▶ _Stated task_
Could you reproduce the records from the line with "Click the green circle" up to and including the line with "Click the lightning", requests and all, multiplying each click coordinate in the answers by 2.5 and rounding to whole numbers (halves go up)? Return those lines only.

▶ _Stored records_
----------------------------------------

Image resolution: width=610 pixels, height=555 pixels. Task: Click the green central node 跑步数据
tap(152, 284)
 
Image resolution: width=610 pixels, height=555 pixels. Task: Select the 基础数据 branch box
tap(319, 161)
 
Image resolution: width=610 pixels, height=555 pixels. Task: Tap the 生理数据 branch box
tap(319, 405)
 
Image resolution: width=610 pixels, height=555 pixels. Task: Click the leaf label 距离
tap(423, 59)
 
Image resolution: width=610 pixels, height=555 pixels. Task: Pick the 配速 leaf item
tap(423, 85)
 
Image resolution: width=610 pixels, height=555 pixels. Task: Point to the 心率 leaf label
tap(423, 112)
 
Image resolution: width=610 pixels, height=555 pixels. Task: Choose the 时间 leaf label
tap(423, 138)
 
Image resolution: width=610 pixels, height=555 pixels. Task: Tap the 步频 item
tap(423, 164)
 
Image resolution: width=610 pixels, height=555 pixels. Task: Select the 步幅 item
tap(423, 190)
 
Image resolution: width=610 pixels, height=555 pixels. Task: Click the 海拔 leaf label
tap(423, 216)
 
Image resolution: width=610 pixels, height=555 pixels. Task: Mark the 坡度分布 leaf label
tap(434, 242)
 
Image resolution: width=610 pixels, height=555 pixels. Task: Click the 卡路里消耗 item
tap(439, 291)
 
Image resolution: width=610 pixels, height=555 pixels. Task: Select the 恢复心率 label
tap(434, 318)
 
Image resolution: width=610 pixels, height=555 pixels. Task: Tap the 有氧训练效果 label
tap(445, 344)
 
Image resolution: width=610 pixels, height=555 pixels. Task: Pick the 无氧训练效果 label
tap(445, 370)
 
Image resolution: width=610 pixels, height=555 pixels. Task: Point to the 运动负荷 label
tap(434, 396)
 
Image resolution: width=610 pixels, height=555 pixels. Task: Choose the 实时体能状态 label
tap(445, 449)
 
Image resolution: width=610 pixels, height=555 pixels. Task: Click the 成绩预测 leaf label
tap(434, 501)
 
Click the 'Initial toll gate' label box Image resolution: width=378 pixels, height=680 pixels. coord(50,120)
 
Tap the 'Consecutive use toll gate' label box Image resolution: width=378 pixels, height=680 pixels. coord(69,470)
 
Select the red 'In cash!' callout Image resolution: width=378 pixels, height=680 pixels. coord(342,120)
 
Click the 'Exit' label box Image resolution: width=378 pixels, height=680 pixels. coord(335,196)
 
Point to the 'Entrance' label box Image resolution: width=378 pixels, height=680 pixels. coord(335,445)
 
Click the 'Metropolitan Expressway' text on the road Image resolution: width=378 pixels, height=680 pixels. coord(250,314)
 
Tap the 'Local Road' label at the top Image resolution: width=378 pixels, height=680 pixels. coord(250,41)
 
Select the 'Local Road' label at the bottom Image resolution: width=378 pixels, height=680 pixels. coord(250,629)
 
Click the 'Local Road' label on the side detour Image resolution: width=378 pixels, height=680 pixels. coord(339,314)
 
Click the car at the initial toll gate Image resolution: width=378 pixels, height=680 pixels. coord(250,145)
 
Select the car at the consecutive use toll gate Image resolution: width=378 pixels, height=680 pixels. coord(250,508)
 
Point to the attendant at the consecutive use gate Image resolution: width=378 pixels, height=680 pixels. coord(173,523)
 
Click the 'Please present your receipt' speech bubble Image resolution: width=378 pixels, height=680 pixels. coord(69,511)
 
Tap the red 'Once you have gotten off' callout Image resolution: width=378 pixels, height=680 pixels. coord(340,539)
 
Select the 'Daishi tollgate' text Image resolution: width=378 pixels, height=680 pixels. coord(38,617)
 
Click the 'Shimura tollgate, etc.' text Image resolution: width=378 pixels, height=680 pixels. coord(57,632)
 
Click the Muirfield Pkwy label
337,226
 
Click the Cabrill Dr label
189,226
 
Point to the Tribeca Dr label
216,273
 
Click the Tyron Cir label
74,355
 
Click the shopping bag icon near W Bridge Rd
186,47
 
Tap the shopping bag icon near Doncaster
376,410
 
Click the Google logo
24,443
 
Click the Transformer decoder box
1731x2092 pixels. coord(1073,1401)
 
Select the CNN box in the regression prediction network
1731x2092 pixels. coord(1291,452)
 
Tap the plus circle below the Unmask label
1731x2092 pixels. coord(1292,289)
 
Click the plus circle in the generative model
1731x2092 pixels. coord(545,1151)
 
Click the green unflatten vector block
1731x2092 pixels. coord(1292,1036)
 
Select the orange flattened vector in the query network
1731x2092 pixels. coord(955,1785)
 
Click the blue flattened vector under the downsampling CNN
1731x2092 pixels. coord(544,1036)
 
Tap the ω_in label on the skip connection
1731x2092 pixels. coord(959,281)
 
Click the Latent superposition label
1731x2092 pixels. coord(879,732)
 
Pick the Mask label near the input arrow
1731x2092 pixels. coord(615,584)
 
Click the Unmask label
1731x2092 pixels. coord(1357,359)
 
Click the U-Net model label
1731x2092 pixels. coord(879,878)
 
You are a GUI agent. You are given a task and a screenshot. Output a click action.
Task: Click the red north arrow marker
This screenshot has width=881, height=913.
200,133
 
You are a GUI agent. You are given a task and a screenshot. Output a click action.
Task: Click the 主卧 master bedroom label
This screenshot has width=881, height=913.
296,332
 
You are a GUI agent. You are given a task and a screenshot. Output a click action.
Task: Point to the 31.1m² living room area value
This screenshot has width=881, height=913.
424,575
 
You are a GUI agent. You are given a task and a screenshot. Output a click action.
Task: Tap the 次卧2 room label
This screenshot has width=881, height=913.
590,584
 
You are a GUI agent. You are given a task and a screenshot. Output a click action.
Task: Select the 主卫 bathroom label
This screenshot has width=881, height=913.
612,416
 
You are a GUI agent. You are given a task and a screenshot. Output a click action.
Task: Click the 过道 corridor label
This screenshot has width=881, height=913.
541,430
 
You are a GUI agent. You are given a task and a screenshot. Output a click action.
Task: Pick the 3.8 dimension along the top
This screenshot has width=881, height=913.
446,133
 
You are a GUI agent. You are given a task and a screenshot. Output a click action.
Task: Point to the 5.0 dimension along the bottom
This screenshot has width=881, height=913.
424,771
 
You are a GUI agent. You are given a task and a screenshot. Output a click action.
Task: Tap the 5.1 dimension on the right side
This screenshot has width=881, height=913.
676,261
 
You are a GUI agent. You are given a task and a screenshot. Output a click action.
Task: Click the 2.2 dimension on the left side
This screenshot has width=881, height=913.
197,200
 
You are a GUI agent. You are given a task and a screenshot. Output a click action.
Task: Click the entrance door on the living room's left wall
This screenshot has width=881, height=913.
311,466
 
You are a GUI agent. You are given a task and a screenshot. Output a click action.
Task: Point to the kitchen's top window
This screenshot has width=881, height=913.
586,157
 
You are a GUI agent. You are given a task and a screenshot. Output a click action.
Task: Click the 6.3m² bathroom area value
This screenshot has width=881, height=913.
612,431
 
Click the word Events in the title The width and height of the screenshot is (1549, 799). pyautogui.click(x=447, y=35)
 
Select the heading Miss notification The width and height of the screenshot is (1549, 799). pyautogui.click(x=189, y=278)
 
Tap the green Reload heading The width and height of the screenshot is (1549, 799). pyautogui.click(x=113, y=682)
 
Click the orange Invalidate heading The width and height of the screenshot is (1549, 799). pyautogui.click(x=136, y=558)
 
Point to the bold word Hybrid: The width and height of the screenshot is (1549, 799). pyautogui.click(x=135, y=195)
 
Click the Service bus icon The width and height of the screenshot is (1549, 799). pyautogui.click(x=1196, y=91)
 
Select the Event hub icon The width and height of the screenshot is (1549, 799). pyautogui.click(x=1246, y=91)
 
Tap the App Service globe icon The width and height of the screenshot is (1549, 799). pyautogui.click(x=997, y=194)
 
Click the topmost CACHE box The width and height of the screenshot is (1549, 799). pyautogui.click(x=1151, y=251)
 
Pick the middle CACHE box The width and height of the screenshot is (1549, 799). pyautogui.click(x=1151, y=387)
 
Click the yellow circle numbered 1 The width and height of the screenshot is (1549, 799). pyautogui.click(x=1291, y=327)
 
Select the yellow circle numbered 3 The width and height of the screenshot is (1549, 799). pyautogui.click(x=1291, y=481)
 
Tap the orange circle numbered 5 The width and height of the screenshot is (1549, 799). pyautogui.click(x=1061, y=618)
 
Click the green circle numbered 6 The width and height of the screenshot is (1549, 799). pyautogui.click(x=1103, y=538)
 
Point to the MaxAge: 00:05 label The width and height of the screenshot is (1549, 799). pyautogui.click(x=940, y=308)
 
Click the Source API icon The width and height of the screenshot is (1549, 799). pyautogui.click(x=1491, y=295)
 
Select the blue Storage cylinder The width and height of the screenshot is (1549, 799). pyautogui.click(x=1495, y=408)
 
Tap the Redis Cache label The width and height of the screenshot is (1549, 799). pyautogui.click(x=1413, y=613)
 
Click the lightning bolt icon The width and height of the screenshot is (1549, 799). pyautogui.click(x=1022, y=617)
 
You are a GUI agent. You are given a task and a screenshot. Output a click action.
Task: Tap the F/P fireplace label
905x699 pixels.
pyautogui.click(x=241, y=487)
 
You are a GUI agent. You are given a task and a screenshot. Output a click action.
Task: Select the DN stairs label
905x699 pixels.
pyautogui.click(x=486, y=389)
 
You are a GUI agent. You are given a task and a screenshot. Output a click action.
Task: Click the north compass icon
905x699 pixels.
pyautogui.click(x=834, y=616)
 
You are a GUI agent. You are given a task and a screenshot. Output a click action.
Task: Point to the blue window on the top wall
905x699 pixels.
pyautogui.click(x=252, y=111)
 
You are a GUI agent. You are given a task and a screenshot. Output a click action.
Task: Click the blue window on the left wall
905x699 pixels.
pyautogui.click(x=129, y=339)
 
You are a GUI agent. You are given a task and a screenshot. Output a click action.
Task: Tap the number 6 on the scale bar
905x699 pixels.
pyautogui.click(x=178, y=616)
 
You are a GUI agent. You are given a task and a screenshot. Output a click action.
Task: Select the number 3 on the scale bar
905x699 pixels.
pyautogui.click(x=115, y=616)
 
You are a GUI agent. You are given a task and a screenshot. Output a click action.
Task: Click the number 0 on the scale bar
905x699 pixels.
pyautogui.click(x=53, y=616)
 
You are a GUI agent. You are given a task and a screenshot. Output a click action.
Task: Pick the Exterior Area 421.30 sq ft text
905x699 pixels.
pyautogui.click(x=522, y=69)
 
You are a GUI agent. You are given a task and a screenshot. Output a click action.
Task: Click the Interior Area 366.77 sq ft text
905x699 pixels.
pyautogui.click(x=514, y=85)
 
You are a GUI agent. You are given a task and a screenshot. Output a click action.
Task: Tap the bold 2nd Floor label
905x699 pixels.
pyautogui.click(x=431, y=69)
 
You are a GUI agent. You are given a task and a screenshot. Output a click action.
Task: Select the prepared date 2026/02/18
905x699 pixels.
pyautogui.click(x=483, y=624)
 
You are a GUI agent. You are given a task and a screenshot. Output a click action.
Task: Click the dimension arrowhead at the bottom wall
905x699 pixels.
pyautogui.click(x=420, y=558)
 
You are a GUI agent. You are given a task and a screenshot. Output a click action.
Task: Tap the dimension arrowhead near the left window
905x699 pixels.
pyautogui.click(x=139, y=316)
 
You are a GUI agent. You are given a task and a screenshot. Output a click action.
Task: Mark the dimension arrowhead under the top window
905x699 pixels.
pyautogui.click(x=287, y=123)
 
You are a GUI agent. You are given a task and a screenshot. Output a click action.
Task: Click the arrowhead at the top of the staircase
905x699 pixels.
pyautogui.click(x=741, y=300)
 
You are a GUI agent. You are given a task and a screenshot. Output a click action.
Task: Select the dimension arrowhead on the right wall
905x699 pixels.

----------------------------------------

▶ _Full response_
Click the green circle numbered 6 The width and height of the screenshot is (1549, 799). pyautogui.click(x=2758, y=1345)
 
Point to the MaxAge: 00:05 label The width and height of the screenshot is (1549, 799). pyautogui.click(x=2350, y=770)
 
Click the Source API icon The width and height of the screenshot is (1549, 799). pyautogui.click(x=3728, y=738)
 
Select the blue Storage cylinder The width and height of the screenshot is (1549, 799). pyautogui.click(x=3738, y=1020)
 
Tap the Redis Cache label The width and height of the screenshot is (1549, 799). pyautogui.click(x=3533, y=1533)
 
Click the lightning bolt icon The width and height of the screenshot is (1549, 799). pyautogui.click(x=2555, y=1543)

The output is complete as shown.